:: Data

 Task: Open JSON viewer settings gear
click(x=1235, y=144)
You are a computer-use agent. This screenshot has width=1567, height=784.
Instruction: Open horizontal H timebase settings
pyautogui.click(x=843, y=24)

::::

**Work item:** Would you please output every record again, exactly?

**Response to the exercise:**
 Task: Open JSON viewer settings gear
click(x=1235, y=144)
You are a computer-use agent. This screenshot has width=1567, height=784.
Instruction: Open horizontal H timebase settings
pyautogui.click(x=843, y=24)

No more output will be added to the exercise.